Answer
The solution set is $\left\{0, \dfrac{4}{3}, \dfrac{7}{5}\right\}$.
Work Step by Step
Factr out $2x$ to obtain:
$$2x(15x^2-41x+28x)=0$$
Factor the trinomial to obtain:
$$2x(5x-7)(3x-4)=0$$
Use the Zero-Product Property by equating each factor to zero
Then, solve each equation to obtain:
\begin{align*}
2x&=0 &\text{or}& &5x-7=0& &\text{or}& &3x-4=0\\.
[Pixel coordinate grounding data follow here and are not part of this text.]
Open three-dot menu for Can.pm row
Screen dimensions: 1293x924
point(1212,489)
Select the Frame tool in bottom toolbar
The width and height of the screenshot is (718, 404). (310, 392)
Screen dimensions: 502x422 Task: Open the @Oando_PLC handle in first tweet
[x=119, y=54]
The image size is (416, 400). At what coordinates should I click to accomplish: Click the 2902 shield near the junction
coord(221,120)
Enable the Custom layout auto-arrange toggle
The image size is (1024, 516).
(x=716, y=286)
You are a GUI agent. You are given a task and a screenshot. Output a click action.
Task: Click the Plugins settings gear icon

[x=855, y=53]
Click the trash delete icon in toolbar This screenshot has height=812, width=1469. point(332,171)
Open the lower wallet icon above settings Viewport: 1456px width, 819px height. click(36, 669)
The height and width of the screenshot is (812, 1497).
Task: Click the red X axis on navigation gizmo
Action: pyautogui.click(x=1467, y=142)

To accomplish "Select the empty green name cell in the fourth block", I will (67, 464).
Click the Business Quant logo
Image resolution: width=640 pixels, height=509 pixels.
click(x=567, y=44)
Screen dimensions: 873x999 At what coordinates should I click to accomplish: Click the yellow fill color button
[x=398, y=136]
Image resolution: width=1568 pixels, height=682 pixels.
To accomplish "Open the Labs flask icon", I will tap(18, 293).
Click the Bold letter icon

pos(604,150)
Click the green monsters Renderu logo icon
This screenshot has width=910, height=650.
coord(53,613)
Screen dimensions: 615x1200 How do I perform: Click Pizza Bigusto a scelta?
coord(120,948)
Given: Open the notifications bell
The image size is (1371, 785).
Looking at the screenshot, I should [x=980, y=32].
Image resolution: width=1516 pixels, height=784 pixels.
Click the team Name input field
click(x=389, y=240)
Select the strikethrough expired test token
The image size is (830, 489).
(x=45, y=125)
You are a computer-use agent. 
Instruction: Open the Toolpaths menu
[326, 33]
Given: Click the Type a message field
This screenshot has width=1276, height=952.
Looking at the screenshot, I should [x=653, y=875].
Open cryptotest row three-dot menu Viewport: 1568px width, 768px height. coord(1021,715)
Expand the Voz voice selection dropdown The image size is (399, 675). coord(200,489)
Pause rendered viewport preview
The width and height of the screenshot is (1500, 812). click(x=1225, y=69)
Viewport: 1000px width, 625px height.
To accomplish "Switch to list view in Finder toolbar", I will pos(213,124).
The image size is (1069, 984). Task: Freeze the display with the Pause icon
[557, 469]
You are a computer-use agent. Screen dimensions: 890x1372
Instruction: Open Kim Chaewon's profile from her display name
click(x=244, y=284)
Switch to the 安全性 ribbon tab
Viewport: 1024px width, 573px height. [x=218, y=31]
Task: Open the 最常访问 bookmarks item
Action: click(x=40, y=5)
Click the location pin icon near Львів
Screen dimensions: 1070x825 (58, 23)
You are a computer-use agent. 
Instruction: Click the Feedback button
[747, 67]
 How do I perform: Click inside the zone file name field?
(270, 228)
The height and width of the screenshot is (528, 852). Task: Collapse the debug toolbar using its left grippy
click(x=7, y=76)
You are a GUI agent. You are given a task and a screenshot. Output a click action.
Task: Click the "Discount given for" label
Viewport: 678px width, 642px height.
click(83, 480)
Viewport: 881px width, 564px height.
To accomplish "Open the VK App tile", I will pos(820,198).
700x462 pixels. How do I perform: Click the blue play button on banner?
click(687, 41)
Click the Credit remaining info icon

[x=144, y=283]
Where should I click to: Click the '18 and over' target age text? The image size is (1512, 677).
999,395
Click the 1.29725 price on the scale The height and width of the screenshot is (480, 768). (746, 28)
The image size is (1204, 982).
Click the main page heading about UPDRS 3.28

x&=0 &\text{or}& &5x=7& &\text{or}& &3x=4\\
x&=0 &\text{or}& &x=\frac{7}{5}& &\text{or}& &x=\frac{4}{3}\\
\end{align*}
Checking:
\begin{align*}
30(0^3)-82(0^2)+56(0)&=0\\
0&\stackrel{\checkmark}=0
\end{align*}
\begin{align*}
30\left(\frac{7}{5}\right)^3-82\left(\frac{7}{5}\right)+56\left(\frac{7}{5}\right)&=0\\
30\left(\frac{343}{125}\right)-82\left(\frac{49}{25}\right)+\frac{392}{5}&=0\\
82.32-160.72+78.4&=0\\
0&\stackrel{\checkmark}=0
\end{align*}
\begin{align*}
30\left(\frac{4}{3}\right)^3-82\left(\frac{4}{3}\right)+56\left(\frac{4}{3}\right)&=0\\
30\left(\frac{64}{27}\right)-82\left(\frac{16}{9}\right)+\frac{224}{3}&=0\\
\frac{640}{9}-\frac{1312}{9}+\frac{672}{9}&=0\\
0&\stackrel{\checkmark}=0
\end{align*}
Therefore, the solution set is $\left\{0, \dfrac{4}{3}, \dfrac{7}{5}\right\}$.